Exercise directions: Print the lines from the one containing "Task: Select the" through the end of the material below, both included, exactly as they appear and without pictures.

Raw data:
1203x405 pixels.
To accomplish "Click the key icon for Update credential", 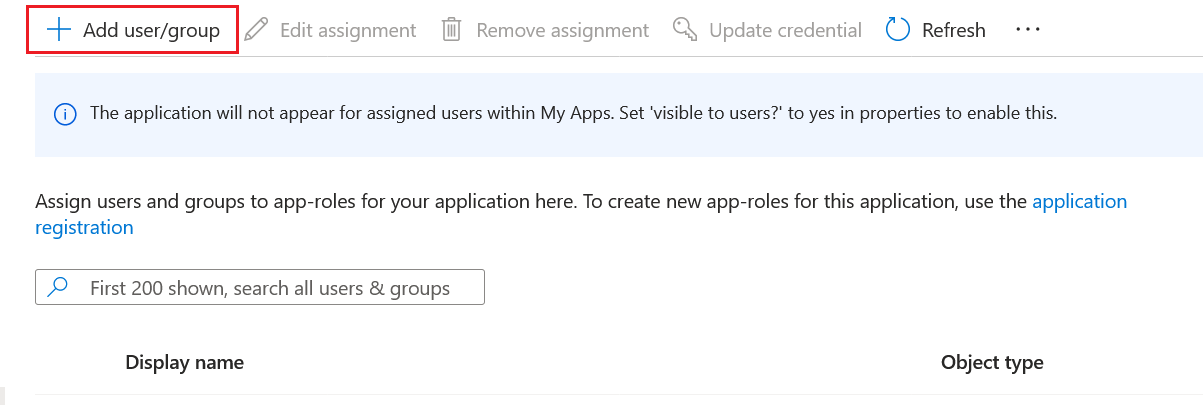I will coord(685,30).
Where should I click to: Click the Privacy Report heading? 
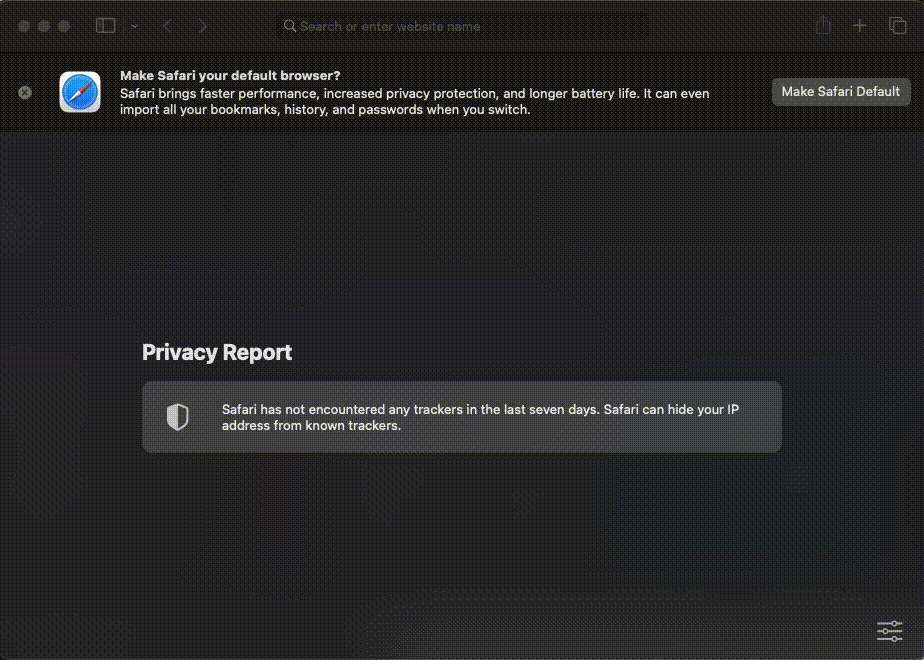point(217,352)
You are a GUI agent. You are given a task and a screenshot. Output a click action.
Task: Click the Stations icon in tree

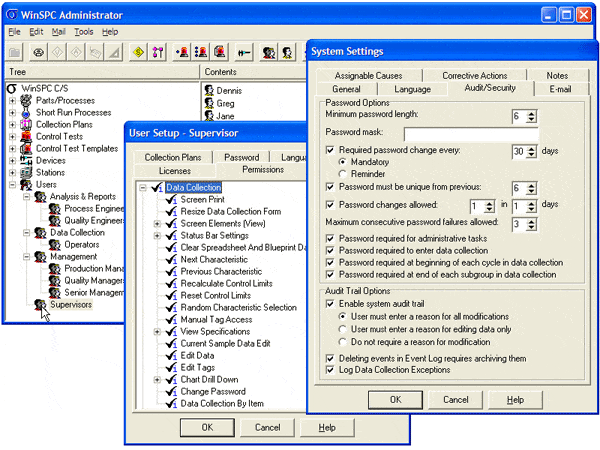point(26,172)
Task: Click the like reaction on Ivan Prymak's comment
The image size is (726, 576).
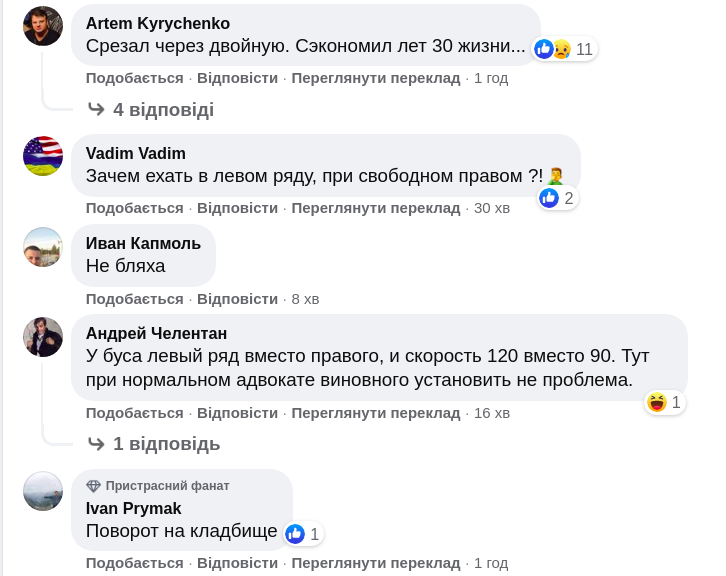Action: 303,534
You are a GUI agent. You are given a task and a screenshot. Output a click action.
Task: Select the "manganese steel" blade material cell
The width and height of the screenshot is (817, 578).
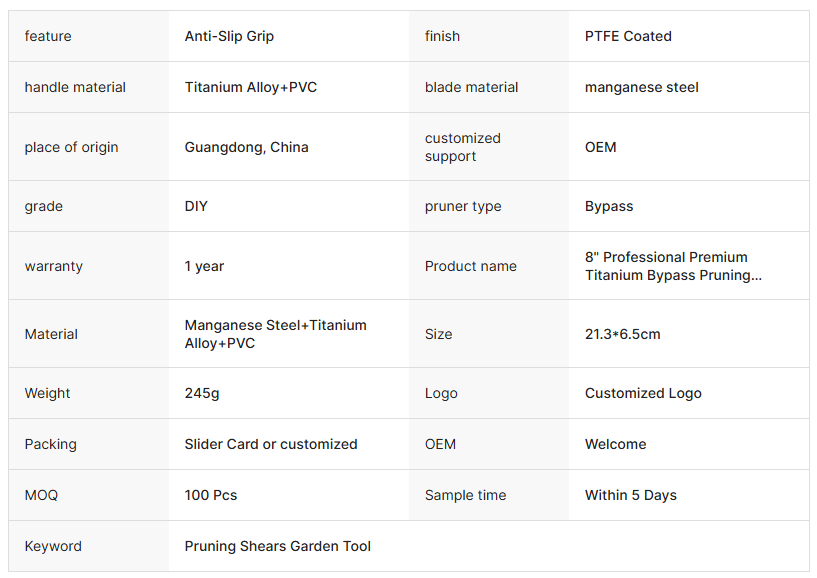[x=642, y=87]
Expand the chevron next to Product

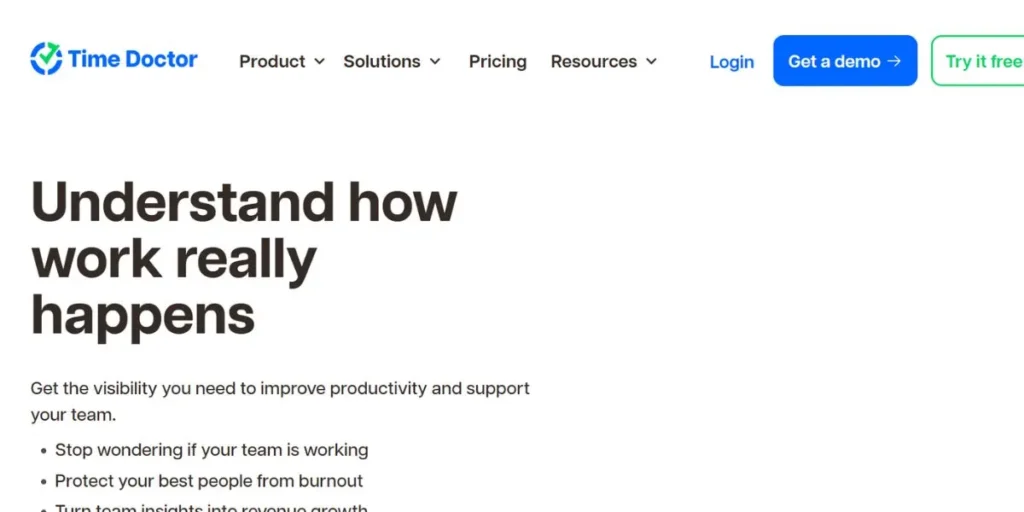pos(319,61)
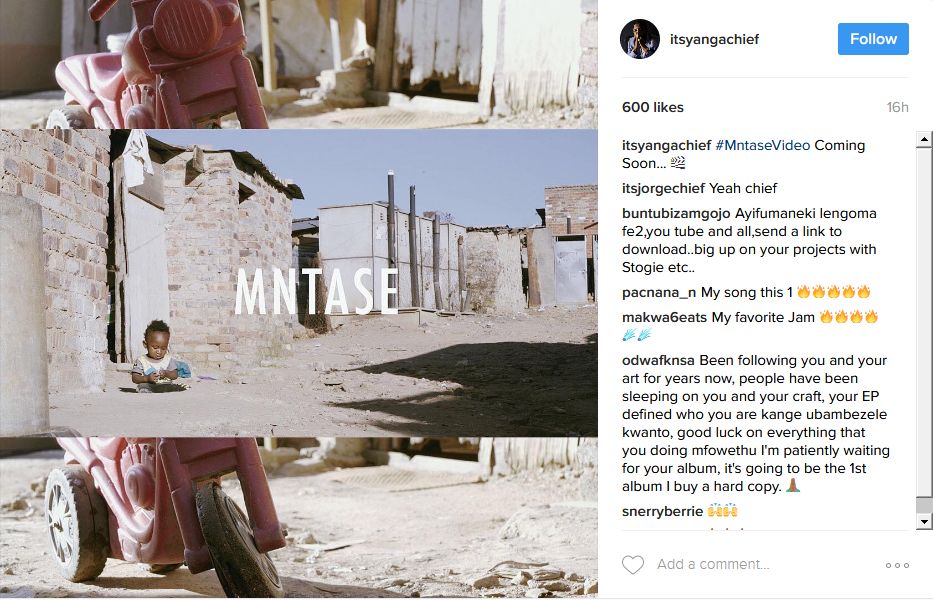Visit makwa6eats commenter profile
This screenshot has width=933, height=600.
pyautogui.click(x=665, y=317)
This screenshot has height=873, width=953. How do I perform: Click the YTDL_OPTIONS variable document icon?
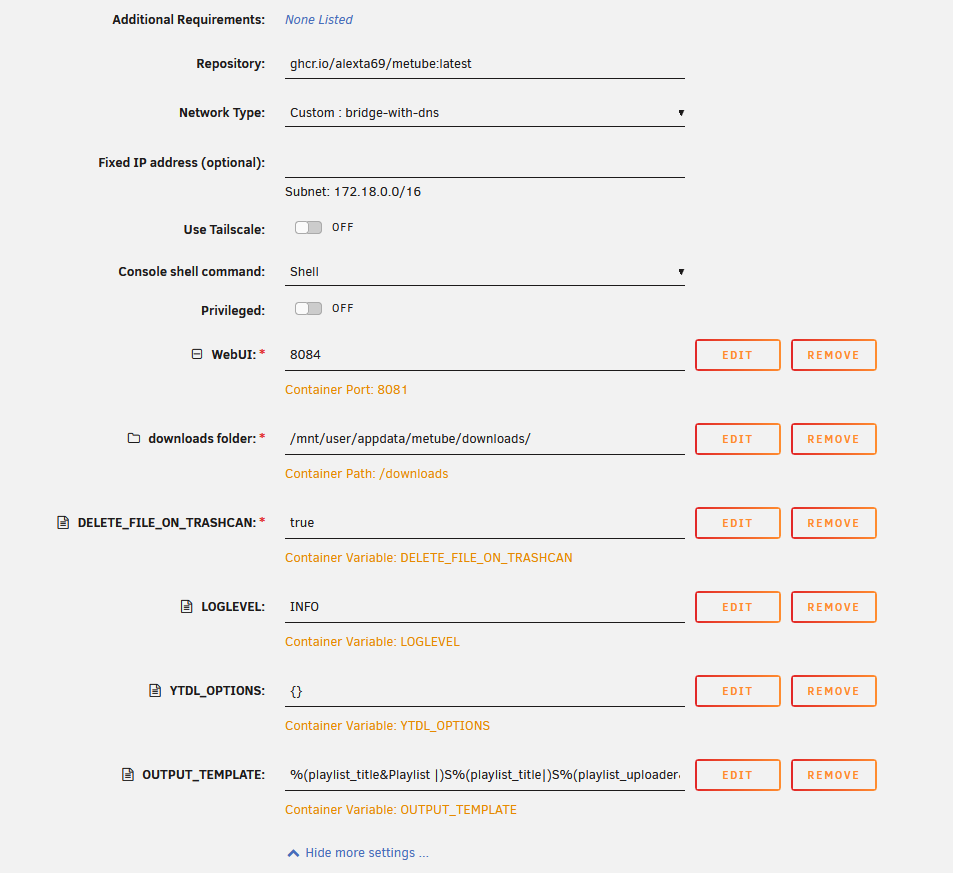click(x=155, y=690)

Reply:
Task: Select the "manganese steel" blade material cell
The width and height of the screenshot is (817, 578).
[x=642, y=87]
Expand the chevron next to Product

pos(319,61)
Visit makwa6eats commenter profile
This screenshot has width=933, height=600.
pyautogui.click(x=665, y=317)
This screenshot has height=873, width=953. How do I perform: Click the YTDL_OPTIONS variable document icon?
click(x=155, y=690)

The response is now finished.